4. Anesthesiologists should advise colleagues whose ability to practice medicine becomes temporarily or permanently impaired to appropriately modify or discontinue their practice. They should assist, to the extent of their own abilities, with the re-education or rehabilitation of a colleague who is returning to practice.
Anesthesiologists are not, with a few exceptions, experts in providing the care that a colleague with health or wellness issues may require. They do have a role, however, in being aware of these concerns as they may relate to a colleague, in encouraging the colleague to seek appropriate help, in reporting unsafe conditions, and in supporting a colleague who is in a recovery phase from an illness or wellness issue.
4.1. Anesthesiologists should be broadly aware of the warning signs of significant illness, addiction, or excessive stress in a health care worker, trainee, or colleague.
4.2. Anesthesiologists should approach a colleague if seriously concerned about health or wellness. The colleague should be encouraged to seek help and advice from an appropriate source.
4.3. Notwithstanding the above, if the anesthesiologist is aware that patients and/or staff are being placed at risk, there is a duty to report such conditions to the appropriate authority, such as a Department Head.
4.4. For other health care workers and trainees, such concerns are often best addressed by communication between the Department Head of Anesthesia and the appropriate authority (e.g. residency training coordinator).
4.5. Anesthesiologists should be supportive of health care workers, trainees, or colleagues who have sought help with a health or wellness problem, and are recovering, or undergoing treatment or rehabilitation for that problem.
4.6. Anesthesiologists should respect the confidentiality of health care workers, trainees, or colleagues who have health or wellness issues.
- http://www.asahq.org/publicationsAndServices/standards/10.pdf (N/A)
- Jackson SH. The role of stress in anaesthetists' health and well-being. Acta Anaesthesiol Scand 1999; 43: 583-602.
- Soto RG, Rosen GP. Pediatric death: guidelines for the grieving anesthesiologist.
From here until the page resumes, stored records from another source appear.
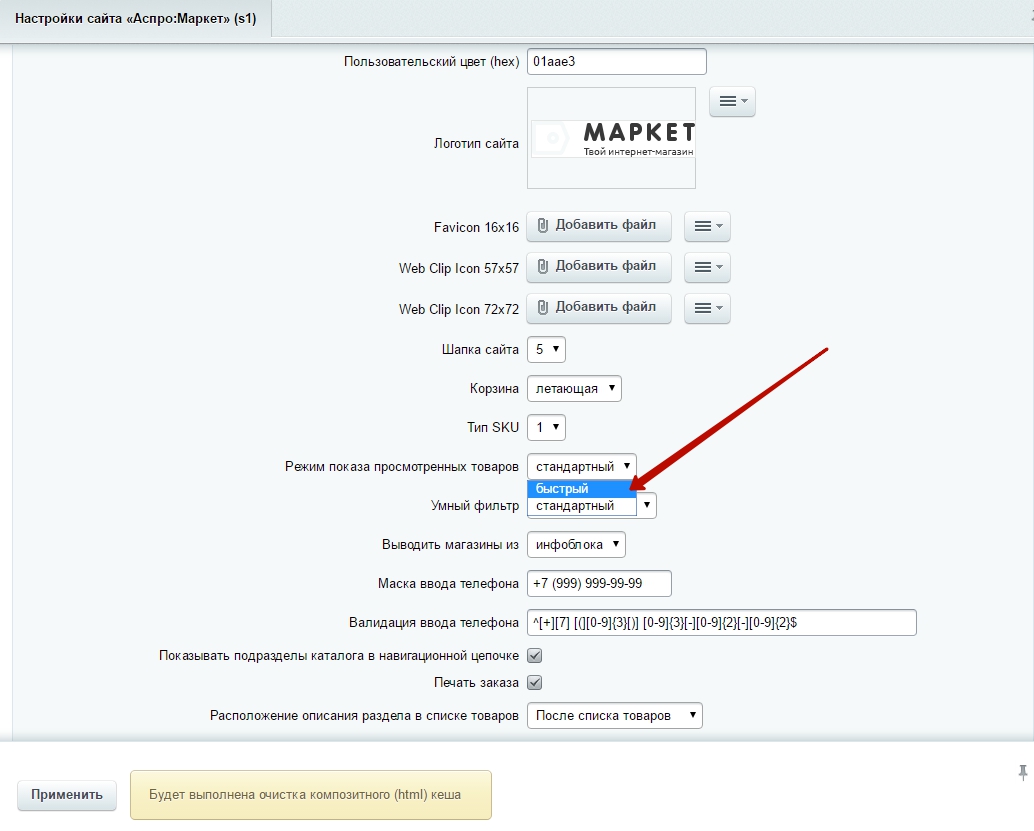Click Добавить файл for Favicon 16x16
1034x831 pixels.
point(598,226)
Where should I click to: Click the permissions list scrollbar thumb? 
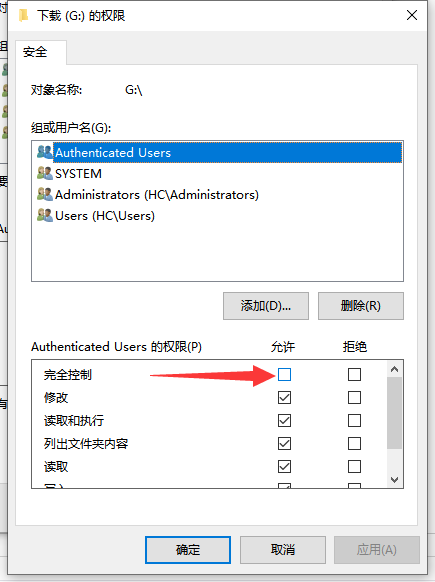[395, 413]
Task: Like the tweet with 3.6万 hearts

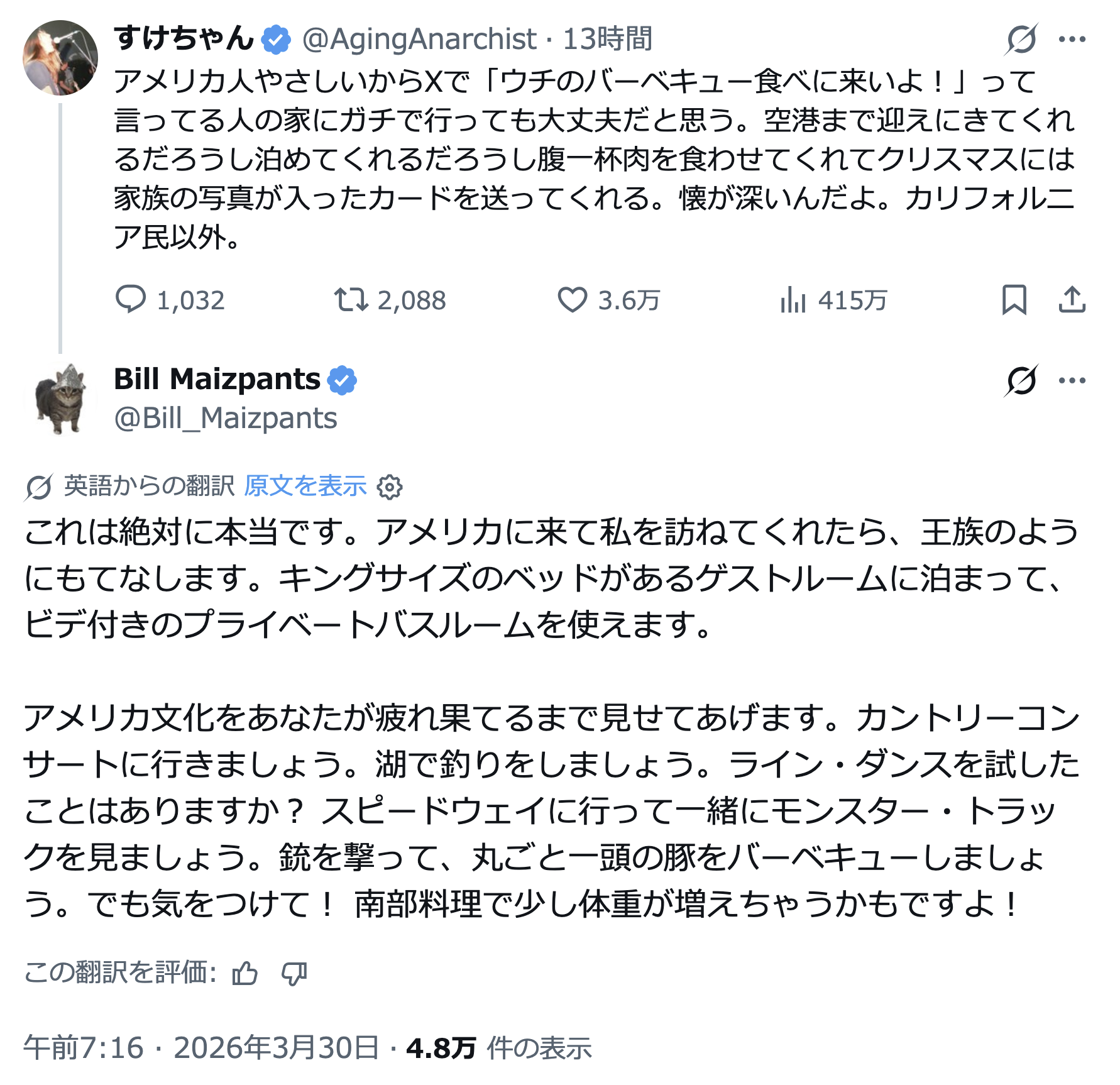Action: pos(572,299)
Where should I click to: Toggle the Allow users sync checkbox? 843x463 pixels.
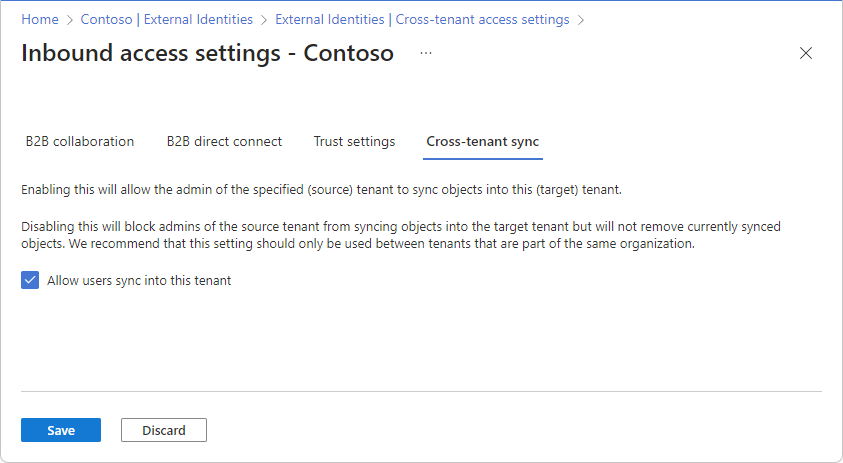point(29,281)
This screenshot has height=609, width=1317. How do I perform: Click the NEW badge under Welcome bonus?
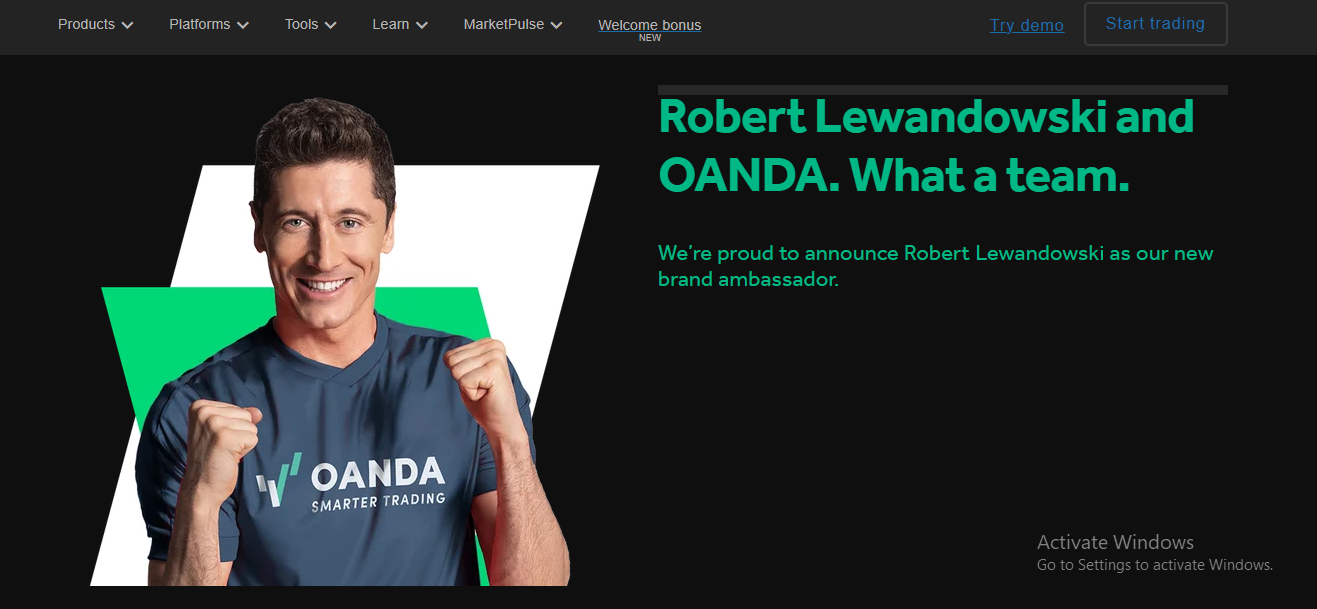tap(650, 38)
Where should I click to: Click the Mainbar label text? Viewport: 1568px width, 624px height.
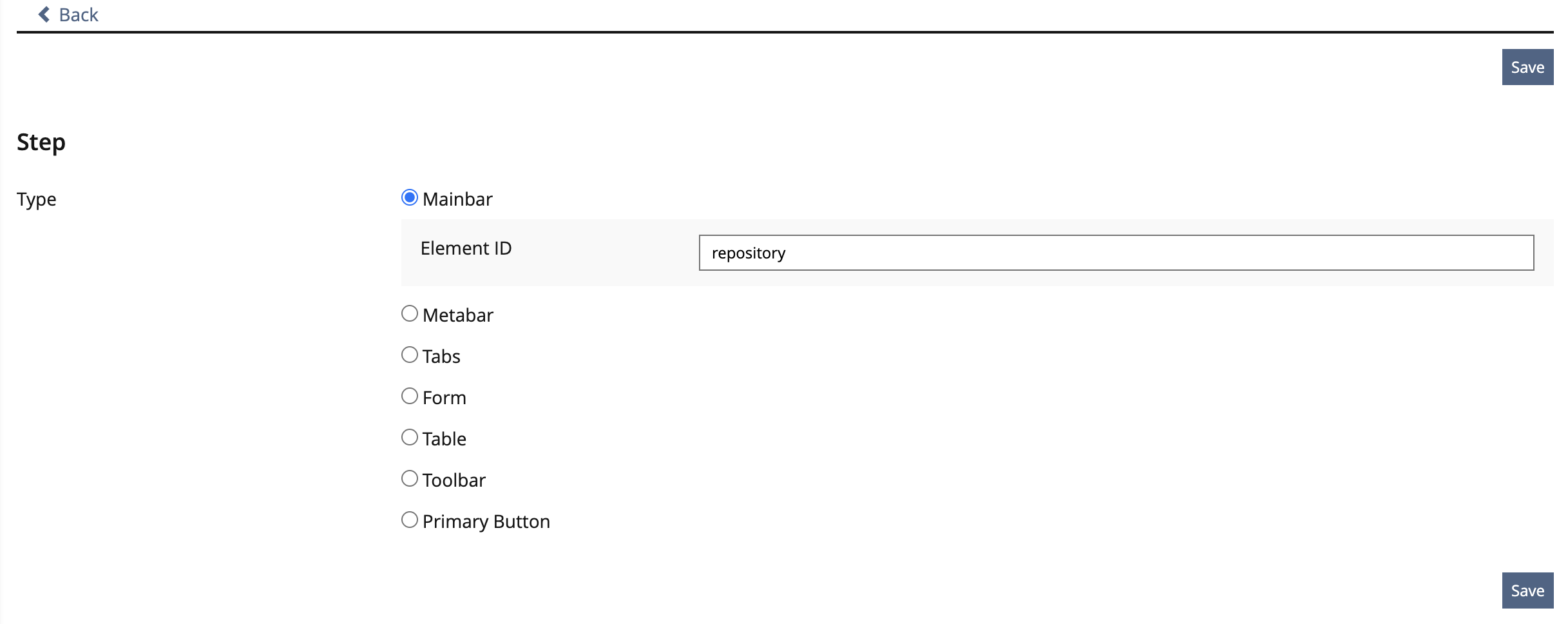coord(457,199)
J Clin Anesth 2003; 15: 275-7.
- Lutsky I, Hopwood M, Abram SE, Jacobson GR, Haddox JD, Kampine JP. Psychoactive substance use among American anesthesiologists: a 30-year retrospective study. Can J Anaesth 1993; 40: 915-21.
- Alexander BH, Checkoway H, Nagahama SI, Domino KB. Cause-specific mortality risks of anesthesiologists. Anesthesiology 2000; 93: 922-30.
- Luck S, Hedrick J. The alarming trend of substance abuse in anesthesia providers. J Perianesth Nurs 2004; 19: 308-11.
- Taub S, Morin K, Goldrich MS, Ray P, Benjamin R; Council on Ethical and Judicial Affairs of the American Medical Association. Physician health and wellness. Occup Med 2006; 56: 77-82.